The list goes on and on. When this White House has taken umbrage and lashed out, as it did yesterday in reaction to the Times, its indignation has too often been at its friends: as in the immigration debate, the Harriet Miers nomination, the prescription drug entitlement, the monstrous interventions in the credit markets, and now the bail-out of the failed auto-sloths and the UAW … under circumstances where the industry’s owners wouldn’t invest any more of their money and the bail-out violates everything the administration ever said about the rationale of the TARP program.
Now, let’s say you’re the Times or any reasonably intelligent Democrat strategist. As problems erupt (or, often, as you manufacture crises), your greatest need is to deflect, shift and assign blame. Based on years of experience, you know the Bush administration’s standard four-stage response to spurious attacks is to go dark, act guilty, make or agree to a ”fix” that concedes the premise of the attack, and finally belittle your political allies for their refusal to pretend that the fix is a fabulous idea. So when the credit markets seize and the economy goes into the tank, of course you’re going to write a hit-piece like the Times ran on Sunday. What else would you do?

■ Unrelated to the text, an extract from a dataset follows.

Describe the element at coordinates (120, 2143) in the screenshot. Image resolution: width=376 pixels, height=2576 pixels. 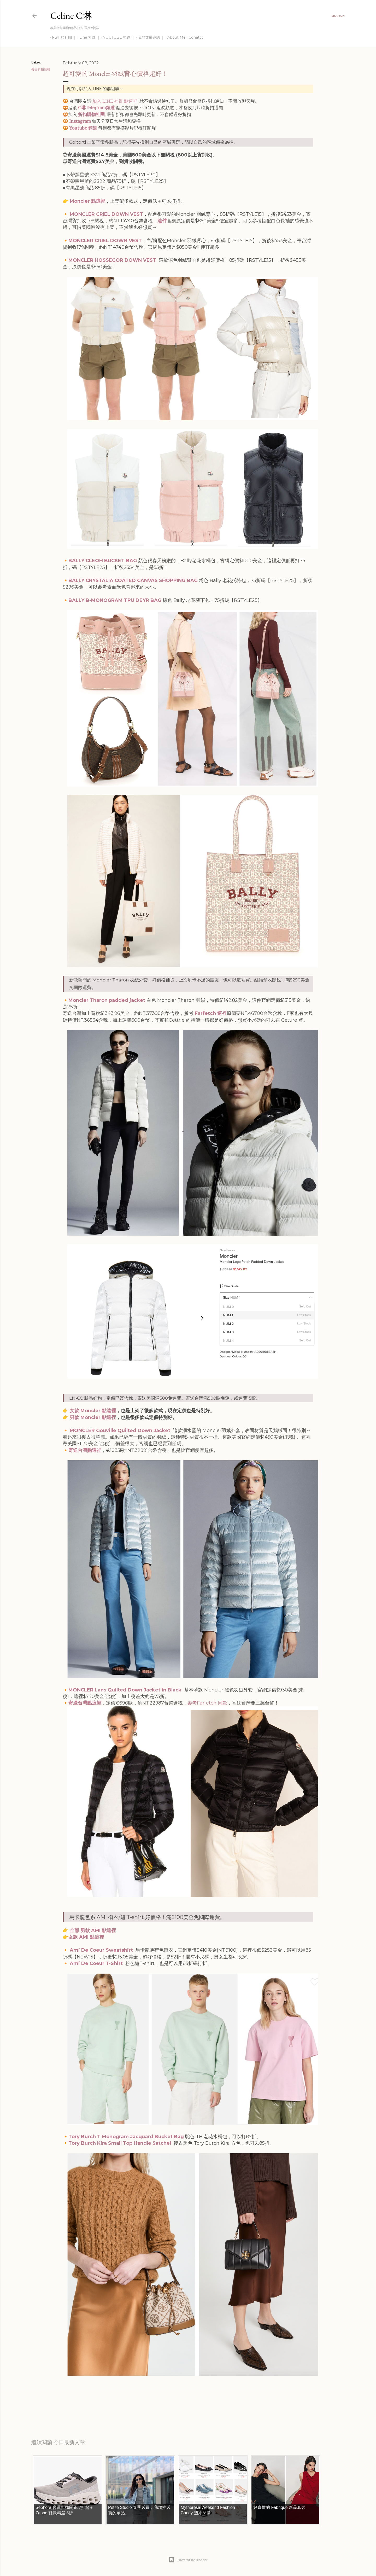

We just had an election in which the decisive financial melt-down was, as Roger Kimball details today, directly traceable to the Community Reinvestment Act and the Fannie/Freddie implosion — Democrat debacles through and through (with Obama as a top recipient of Fannie and Freddie pay-offs, er, I mean, contributions). Yet the Bush White House evidently figured it was beneath the president to speak out about these facts, and the GOP candidate was either blind to or frozen by the appearance of this hanging curveball, somehow deciding the campaign homestretch was, instead, the perfect time for an ode to, and preening display of, bipartisanship. After all, we wouldn’t want to have elections be contests between parties about issues of importance to our lives, right?
And, natch, we got smoked … and now the people who caused the problem have been put in charge of solving it, which is pretty damn bipartisan if you ask me.
It is a big part of the Left’s project to control the historical narrative. If you consistently roll over for them, they will consistently roll over you. I’m delighted to find the White House now, six weeks after the election and eight months after the Bear Stearns fire-sale, telling us all about how Democrats fought off efforts to regulate Fannie and Freddie, about how ”Democratic leaders brazenly encouraged Fannie and Freddie to loosen lending standards and instead encouraged the housing GSEs to play a larger and larger role in the housing market — even while explicitly acknowledging the rising risks[,]” etc. But you gotta learn how to say hello before it’s time to say goodbye.